Most respondents were using topical treatment, with only a minority reporting current use of prescription systemic medications. Despite reporting lower mean past week itch and sleep NRS scores and less skin involvement, participants with lower BSA involvement were less satisfied with their current treatment than were the participants with higher BSA. The reasons for this discrepancy are unknown, but the difference in satisfaction is apparent across all domains, including the ability to improve itch, sleep, and skin appearance and condition.

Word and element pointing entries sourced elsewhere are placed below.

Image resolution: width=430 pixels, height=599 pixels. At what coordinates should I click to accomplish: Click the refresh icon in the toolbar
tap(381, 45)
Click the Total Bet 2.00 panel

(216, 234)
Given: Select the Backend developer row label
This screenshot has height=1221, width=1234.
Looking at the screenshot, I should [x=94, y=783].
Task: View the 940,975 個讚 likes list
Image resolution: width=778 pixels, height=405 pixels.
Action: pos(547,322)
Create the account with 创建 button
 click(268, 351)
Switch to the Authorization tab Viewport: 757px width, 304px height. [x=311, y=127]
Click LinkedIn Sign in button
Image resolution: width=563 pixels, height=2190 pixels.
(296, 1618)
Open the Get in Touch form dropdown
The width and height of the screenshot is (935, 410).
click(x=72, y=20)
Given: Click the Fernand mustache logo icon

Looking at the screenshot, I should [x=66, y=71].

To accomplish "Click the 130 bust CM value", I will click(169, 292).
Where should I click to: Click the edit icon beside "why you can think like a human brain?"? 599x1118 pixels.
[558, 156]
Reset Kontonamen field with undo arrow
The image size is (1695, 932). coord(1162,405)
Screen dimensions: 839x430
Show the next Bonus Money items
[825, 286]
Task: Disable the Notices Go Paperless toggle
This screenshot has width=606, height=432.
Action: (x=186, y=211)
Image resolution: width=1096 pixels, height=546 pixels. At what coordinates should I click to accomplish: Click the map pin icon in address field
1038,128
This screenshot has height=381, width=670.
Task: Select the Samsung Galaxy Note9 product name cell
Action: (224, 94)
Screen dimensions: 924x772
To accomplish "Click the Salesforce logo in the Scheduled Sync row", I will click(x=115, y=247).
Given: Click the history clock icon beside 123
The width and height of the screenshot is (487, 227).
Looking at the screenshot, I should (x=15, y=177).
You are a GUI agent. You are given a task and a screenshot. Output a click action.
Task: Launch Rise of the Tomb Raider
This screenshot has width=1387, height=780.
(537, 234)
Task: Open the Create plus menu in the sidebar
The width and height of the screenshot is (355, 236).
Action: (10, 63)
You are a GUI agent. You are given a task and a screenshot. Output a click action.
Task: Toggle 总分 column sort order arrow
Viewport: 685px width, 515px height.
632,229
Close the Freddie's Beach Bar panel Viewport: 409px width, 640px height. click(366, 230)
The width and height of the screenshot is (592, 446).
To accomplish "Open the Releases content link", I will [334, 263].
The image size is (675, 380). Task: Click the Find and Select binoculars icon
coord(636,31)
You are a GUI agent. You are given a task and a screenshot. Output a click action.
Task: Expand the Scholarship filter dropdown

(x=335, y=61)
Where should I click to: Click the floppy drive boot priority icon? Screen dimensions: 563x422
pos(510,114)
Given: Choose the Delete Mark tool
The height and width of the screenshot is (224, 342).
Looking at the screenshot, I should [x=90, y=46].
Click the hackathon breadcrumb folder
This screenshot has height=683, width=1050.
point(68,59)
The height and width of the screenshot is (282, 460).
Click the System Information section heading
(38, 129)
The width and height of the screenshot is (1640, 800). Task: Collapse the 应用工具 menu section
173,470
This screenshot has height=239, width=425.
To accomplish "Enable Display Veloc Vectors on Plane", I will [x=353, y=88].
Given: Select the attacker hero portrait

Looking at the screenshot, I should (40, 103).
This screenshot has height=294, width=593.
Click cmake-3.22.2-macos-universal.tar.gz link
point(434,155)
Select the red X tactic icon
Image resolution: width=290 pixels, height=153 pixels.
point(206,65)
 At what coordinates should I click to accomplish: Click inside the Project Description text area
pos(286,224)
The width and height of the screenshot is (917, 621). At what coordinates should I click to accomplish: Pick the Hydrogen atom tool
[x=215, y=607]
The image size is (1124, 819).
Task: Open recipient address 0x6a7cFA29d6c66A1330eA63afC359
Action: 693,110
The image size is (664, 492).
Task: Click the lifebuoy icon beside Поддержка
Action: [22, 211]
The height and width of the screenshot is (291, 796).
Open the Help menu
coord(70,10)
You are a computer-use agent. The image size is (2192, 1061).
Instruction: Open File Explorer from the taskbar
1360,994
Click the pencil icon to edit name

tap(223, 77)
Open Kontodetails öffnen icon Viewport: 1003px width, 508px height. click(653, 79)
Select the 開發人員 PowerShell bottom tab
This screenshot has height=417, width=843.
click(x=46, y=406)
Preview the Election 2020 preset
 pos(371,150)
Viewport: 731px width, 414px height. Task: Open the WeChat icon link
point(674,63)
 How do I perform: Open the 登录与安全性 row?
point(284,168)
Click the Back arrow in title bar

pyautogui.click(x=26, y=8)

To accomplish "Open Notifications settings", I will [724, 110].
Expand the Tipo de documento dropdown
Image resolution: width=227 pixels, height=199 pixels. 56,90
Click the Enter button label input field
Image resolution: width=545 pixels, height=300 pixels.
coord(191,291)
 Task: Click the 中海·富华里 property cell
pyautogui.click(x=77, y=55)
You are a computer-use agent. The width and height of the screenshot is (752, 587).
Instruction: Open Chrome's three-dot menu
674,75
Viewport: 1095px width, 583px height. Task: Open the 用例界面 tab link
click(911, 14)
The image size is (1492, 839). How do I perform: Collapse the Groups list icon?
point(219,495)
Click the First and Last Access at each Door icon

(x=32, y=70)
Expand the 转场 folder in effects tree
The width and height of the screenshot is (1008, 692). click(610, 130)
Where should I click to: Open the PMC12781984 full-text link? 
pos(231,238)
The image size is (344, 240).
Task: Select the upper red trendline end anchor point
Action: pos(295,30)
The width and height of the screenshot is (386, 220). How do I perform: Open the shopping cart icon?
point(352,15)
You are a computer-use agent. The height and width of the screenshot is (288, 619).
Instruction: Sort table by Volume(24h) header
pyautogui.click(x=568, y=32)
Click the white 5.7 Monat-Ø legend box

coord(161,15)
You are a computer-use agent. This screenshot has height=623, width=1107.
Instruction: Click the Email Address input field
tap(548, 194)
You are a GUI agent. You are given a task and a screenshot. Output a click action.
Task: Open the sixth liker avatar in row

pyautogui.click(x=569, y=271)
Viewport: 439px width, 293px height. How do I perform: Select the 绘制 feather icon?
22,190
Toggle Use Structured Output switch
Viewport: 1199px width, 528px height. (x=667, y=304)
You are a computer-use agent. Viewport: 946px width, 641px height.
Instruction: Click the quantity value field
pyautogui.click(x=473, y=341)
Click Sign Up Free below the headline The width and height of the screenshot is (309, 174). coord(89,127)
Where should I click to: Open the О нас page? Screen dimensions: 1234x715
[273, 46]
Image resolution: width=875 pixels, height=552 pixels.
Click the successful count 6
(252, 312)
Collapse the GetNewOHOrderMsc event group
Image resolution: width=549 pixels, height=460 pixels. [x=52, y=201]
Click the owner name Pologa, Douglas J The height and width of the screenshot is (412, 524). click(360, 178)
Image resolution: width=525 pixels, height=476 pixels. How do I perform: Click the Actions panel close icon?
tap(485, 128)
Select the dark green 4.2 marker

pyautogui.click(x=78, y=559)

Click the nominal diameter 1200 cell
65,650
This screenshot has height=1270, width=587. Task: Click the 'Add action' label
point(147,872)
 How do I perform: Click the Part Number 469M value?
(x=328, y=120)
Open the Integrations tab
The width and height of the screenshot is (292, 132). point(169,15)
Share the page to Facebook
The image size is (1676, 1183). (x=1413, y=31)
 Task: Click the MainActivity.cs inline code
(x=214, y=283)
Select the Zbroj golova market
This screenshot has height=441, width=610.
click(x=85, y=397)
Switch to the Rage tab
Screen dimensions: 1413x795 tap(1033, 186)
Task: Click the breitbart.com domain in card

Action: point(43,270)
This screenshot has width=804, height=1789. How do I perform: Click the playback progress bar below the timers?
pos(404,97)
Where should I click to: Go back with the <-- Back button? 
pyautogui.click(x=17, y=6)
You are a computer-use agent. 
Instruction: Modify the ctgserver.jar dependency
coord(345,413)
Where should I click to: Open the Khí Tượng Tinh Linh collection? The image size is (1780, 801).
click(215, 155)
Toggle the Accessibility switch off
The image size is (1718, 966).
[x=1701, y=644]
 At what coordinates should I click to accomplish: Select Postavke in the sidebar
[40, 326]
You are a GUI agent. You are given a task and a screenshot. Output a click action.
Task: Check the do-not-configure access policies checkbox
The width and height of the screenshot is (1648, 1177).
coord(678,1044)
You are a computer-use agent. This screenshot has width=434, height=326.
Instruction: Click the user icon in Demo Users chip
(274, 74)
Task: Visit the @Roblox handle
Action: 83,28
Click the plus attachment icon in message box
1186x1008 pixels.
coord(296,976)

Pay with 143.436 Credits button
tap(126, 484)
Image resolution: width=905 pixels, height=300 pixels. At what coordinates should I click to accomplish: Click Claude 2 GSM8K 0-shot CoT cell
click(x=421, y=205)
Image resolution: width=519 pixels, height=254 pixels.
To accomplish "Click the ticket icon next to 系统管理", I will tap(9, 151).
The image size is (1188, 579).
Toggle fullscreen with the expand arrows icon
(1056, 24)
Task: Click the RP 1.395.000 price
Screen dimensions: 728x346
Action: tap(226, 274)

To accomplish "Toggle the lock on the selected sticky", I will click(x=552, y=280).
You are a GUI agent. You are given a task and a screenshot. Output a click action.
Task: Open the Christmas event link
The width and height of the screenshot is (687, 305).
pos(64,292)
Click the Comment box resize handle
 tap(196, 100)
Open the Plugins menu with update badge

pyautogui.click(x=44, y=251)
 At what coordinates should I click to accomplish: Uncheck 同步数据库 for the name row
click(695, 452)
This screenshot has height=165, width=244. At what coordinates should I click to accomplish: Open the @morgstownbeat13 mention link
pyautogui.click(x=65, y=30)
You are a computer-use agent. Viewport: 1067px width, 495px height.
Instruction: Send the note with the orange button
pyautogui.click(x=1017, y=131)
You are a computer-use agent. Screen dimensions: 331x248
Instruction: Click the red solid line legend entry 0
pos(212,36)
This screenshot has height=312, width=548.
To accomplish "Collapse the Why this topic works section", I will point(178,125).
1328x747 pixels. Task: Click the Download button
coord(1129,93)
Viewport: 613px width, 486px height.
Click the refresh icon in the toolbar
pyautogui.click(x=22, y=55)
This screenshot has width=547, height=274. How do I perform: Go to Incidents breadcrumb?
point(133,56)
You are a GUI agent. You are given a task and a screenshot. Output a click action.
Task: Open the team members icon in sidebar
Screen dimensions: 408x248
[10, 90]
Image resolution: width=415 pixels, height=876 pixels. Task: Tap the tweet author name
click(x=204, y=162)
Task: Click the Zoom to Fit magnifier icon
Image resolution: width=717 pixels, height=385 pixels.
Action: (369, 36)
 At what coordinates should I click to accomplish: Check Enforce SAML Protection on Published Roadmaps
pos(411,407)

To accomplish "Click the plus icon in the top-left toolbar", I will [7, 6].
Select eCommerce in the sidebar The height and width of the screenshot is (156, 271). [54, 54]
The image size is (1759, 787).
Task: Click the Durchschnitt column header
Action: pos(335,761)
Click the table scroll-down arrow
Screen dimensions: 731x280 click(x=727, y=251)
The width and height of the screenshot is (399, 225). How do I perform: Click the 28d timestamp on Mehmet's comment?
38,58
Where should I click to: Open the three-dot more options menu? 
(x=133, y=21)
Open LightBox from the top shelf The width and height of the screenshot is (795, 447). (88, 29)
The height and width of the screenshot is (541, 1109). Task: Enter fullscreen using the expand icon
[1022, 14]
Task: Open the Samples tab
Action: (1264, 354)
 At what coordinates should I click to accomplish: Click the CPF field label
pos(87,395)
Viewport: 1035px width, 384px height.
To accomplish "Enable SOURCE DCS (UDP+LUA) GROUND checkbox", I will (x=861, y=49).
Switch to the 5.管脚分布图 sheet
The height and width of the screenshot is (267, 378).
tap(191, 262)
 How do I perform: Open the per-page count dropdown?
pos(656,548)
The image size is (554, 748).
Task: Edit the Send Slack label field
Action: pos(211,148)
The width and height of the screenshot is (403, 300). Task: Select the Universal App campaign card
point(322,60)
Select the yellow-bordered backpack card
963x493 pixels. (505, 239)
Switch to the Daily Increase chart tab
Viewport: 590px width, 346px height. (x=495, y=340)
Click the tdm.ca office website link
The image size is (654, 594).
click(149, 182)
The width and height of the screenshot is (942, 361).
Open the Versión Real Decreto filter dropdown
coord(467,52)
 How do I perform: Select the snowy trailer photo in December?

It could be that patients with lower BSA are less likely to seek health care or receive systemic therapies to fully address their disease burden. Indeed, previous research has shown that less frequent office visits are associated with lower patient treatment satisfaction, whereas systemic therapy managed by a specialist is associated with greater treatment satisfaction. 18
In this survey, 65% of participants said they experience itch, with or without pain, on skin without visible rash. Such itch may be difficult to treat with topical therapies, application of which may be limited to areas with lesions. As treatment satisfaction with topical therapies was low, particularly in the group with BSA <10%, it may be more appropriate to address itch with systemic therapies. Itch is known to be negatively correlated with QoL in patients with AD. For many of these survey participants, their itch was severe enough to cause interference with sleep. In addition to adverse effects on sleep, itch has adverse effects on participation in activities, clothing choices, and social interactions in children and young adults with AD. 3
Pain was also a fairly common symptom reported by the respondents, with 31% experiencing pain even on skin without visible rash. As only a small minority of patients report pain but not itching, it is tempting to speculate that pain in AD may occur, at least occasionally, as a sequela of itching. Previous reports have identified pain as a frequent symptom of AD that tends to correlate more strongly with other AD symptoms (eg, itch, QoL) as opposed to outward signs of AD (eg, Eczema Area and Severity Index).19–21
Although it is possible for pain in AD to occur separately from itching and scratching, pain is more commonly reported by patients with excoriations, and a subset of patients experience a seemingly neuropathic pain emerging from the itch itself. 22 Pain should not be overlooked as a patient symptom and may be alleviated by therapies that effectively control pruritus and/or scratching behavior.
Although drug development to date has focused mostly on medications for improving skin lesions, our survey participants identified improving itch as their top treatment goal and primary reason for AD-related health care utilization. 23 Alleviating itch is crucial to improving patient QoL and may control the itch–scratch cycle, which consists of continuous scratching, irritation, itching, and subsequent scratching. 23 If patients with AD are not treated adequately, the itch–scratch cycle may become chronic with more severe consequences, as damage to the skin barrier through continued scratching worsens the uncomfortable itch sensation, further exacerbating skin injury and inflammation, and potentially leading to infection.5,24
This survey highlights an unmet need for antipruritic therapies, particularly systemic therapies that could directly reduce itch in both lesional and nonlesional skin. This treatment gap may be especially relevant to patients with more limited BSA involvement.